Ziel 1
Beantworte folgende Fragen zum Seitenauszug über Obdachlosigkeit:
(a) Welche Farbe hat Janets Haar?
(b) Wie heißt das Projekt von Madalena Wallenstein de Castro?
(c) Was schwappt in den Bechern, die vorbeigetragen werden?
Ziel 2
Führe den Seitenauszug über Obdachlosigkeit am Boxhagener Platz nach seinem letzten Satz weiter.

Nächste Frage, du bist dran. Alex liest vor: „Wo und wann machen Obdachlose Urlaub?“ Janet lacht. „Tja. Immer? Wir lungern ja nur auf der Straße rum. Oder nie?“ Die Drogen seien wie Urlaub gewesen. Nur damit konnte sie abschalten, raus aus dieser Realität, weg von der Straße.
Megan Auer

Habibi und Janet sitzen am Boxi. In Janets giftgrünem, zusammengebundenen Haar stecken zwei Federn, eine pinke Haarspange. Habibi, ganz in Schwarz, versinkt in ihrem Sessel. Die beiden fallen auf, wie sie da sitzen, im Wohnzimmer ohne Wände. Und die Leute schauen, mustern sie beim Vorbeigehen. „Hallo, habt ihr Lust mit uns über das Thema Obdachlosigkeit zu sprechen?“, fragt Janet immer wieder. Aber nur wenige antworten überhaupt – noch weniger bleiben stehen.

Im Rahmen ihres Projekts „Limbo – Wohnzimmer ohne Wände“ hat Madalena Wallenstein de Castro auch vor dem Karuna Pavillon am Boxhagener Platz ein Wohnzimmer aufgebaut. Ihre beiden Freundinnen Janet und Habibi, zwei ehemals obdachlose Frauen, sind gekommen, um hier über ihre Erfahrungen auf der Straße zu sprechen.  Es soll ein Raum der Begegnung sein, ein Ort, wo das Schweigen über Obdachlosigkeit gebrochen wird.

Doch hier treffen zwei Welten aufeinander, die unvereinbar scheinen.  Wieso will denn niemand stehen bleiben? „Das wundert mich nicht bei dieser Yuppie-Kultur.“ Eiskalter Matcha-Latte schwappt in den Bechern, die an uns vorbeigetragen werden. Daneben wird konsumiert. Und dazwischen das Wohnzimmer ohne Wände. „Die meisten haben irgendwelche Ausreden wie ‚Ich komme gleich wieder.‘“, sagt Madalena. „Wenn sie keine Lust haben, wieso sagen sie es dann nicht einfach?“ Obdachlosigkeit ist tabu. Auch hier, mitten im Marktgetummel.

[Einträge aus einem Zeige-Datensatz]

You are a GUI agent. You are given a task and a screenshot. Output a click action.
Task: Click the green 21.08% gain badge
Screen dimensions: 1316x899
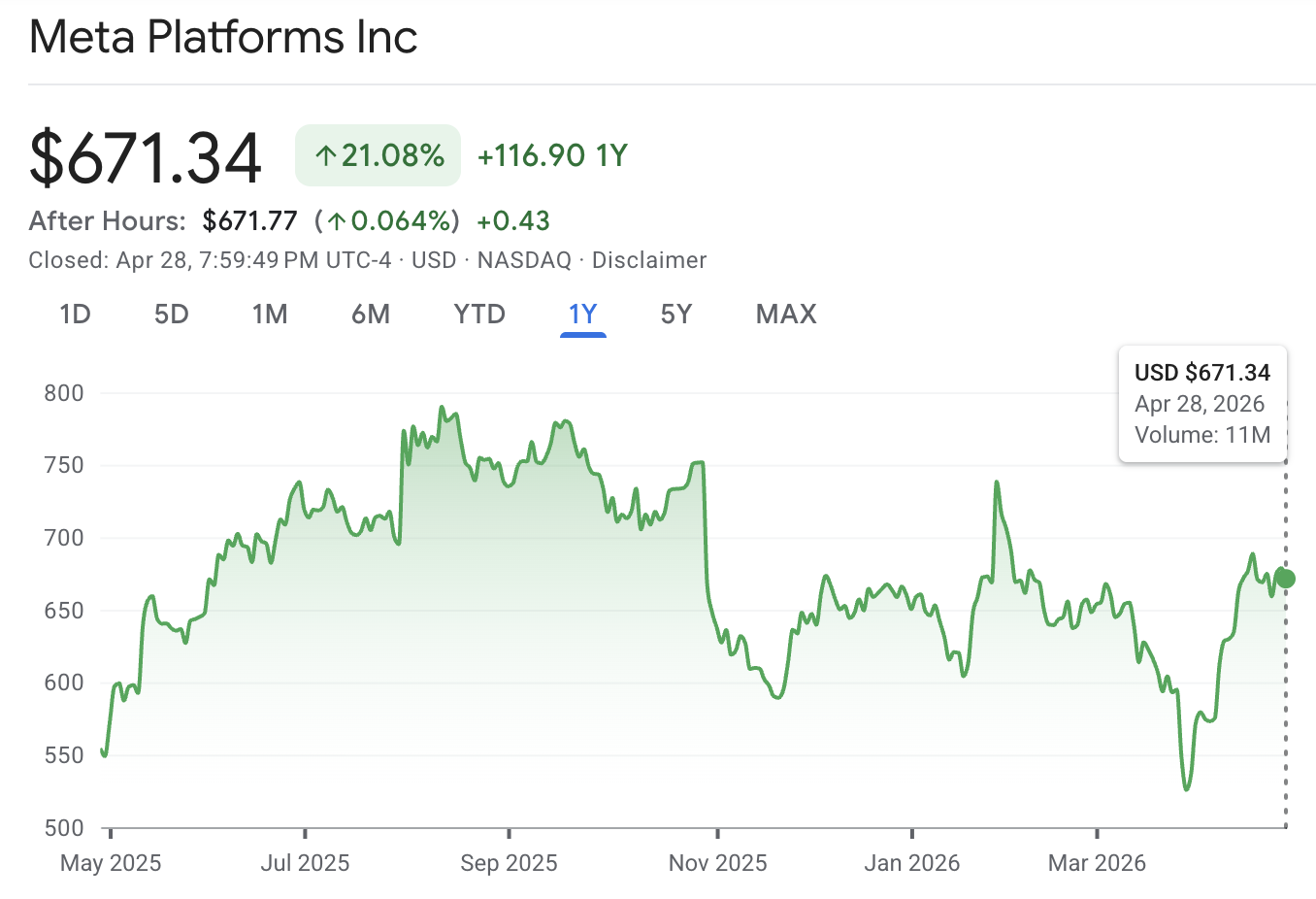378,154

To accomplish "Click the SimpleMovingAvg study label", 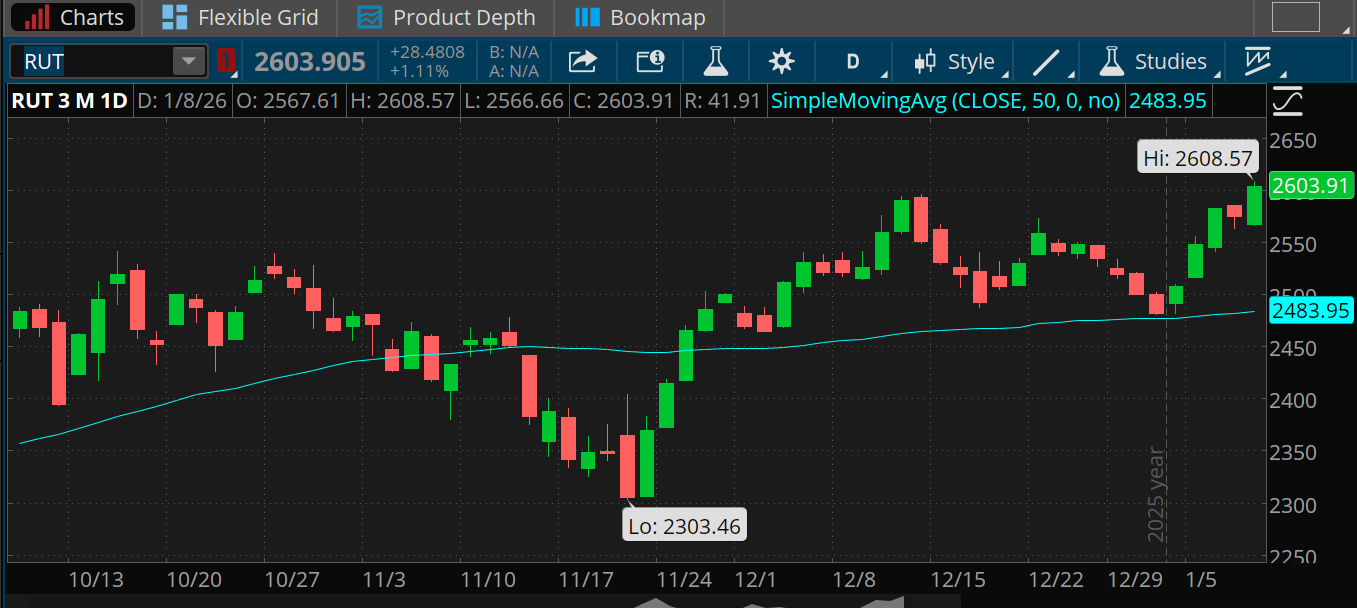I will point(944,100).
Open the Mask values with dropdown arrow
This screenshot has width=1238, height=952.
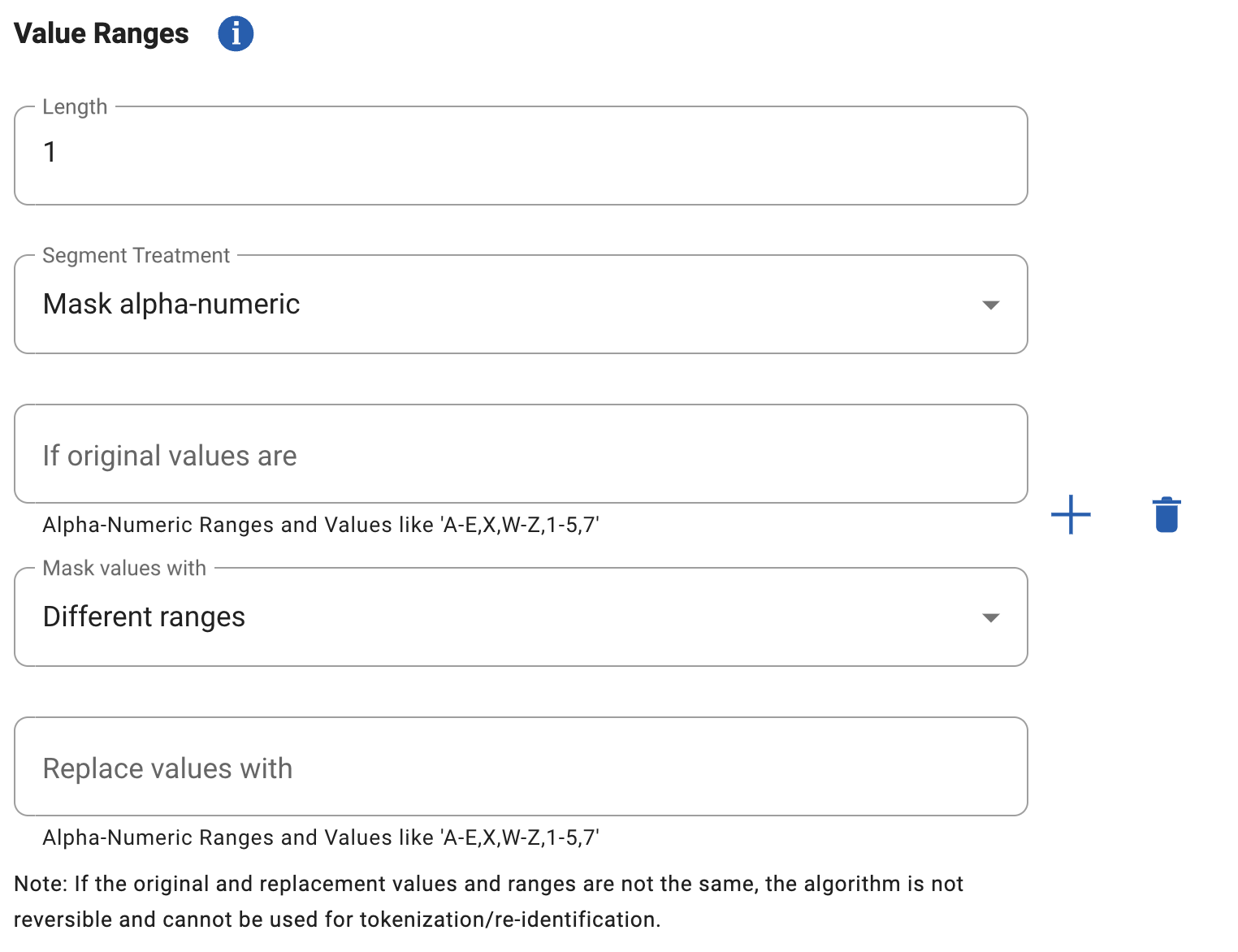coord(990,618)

==

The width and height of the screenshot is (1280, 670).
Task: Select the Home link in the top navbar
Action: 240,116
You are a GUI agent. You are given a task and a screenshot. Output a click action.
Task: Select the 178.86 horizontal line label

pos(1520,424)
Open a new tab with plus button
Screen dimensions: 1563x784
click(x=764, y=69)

==

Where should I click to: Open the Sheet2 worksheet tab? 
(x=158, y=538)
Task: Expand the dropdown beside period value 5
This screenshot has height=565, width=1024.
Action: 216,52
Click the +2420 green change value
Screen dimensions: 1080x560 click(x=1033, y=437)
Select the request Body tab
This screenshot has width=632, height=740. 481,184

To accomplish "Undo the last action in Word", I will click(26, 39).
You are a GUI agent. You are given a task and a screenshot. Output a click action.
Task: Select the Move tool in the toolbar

Ergebnis 1
(a) Giftgrün.
(b) „Limbo – Wohnzimmer ohne Wände“.
(c) Eiskalter Matcha-Latte.

Ergebnis 2
Wir spielen das „Memory der starken Frauen“. Ein Spiel, das Madalena entwickelt hat. Zu sehen sind Fotos von Habibi und Janet aus ihrer Zeit aus der Obdachlosigkeit. Und Fragen, die zum Gespräch anregen. Nächste Karte, du bist dran. Nina, eine junge Frau, die zufällig am Boxi war, hat sich zu uns gesetzt. Sie liest die nächste Frage vor: „Hast du Angst, auf der Straße zu landen?“ Ja, das habe sie. Sie habe Angst vor Eigenbedarfskündigung. „Wo ist das ursprüngliche Berlin hin? Als Kieze noch Kieze waren. Als es noch bezahlbaren Wohnraum gab?“, fragt Janet. Darauf weiß niemand eine Antwort.

Janet und Habibi leben heute in der Habersaathstraße in einem besetzten Haus. Sie und andere ehemals obdachlose Menschen sind dort im Jahr 2021 in leerstehende Wohnungen eingezogen. „Boah geil – ‘ne Badewanne!“, war das Erste, was Janet damals gesagt hat, als sie ihre neue Wohnung betreten hat. Sie hatte „auf ihrer Platte“ am Alexanderplatz gesessen, als sie gefragt wurde, ob sie nicht in die Habersaathstraße ziehen wolle. So ging es auch Habibi, in ihrem Zelt auf der Oberbaumbrücke. „Nichts ist selbstverständlich. Ich habe auf der Straße gelernt, dankbar zu sein“, sagt Habibi heute. Manchmal haben die beiden Angst, dass sie zurückkommen in die Habersaathstraße und ihre Wohnungen einfach weg sind. Geräumt, die Schlösser ausgetauscht. „Heute legt sich niemand mehr ungefragt zu mir auf meine Matratze. Das ist schön.“, findet Habibi.

Habibi ist gelernte Krankenschwester. Drei Jahre lang hat sie auf der Straße gelebt. Am Anfang im Görlitzer Park, dann auf der Oberbaumbrücke. „Frieren und Hungern war das Schlimmste.“ Ihr Lieblingsessen heute? Kekse. Es habe lange gedauert, bis sie sich überhaupt getraut hat, um Hilfe zu bitten. „Ich habe mich geschämt.“ Vertrauen konnte sie auf der Straße niemandem. „Einen einzigen Freund hatte ich damals.“ Ihn besuche sie heute immer noch regelmäßig.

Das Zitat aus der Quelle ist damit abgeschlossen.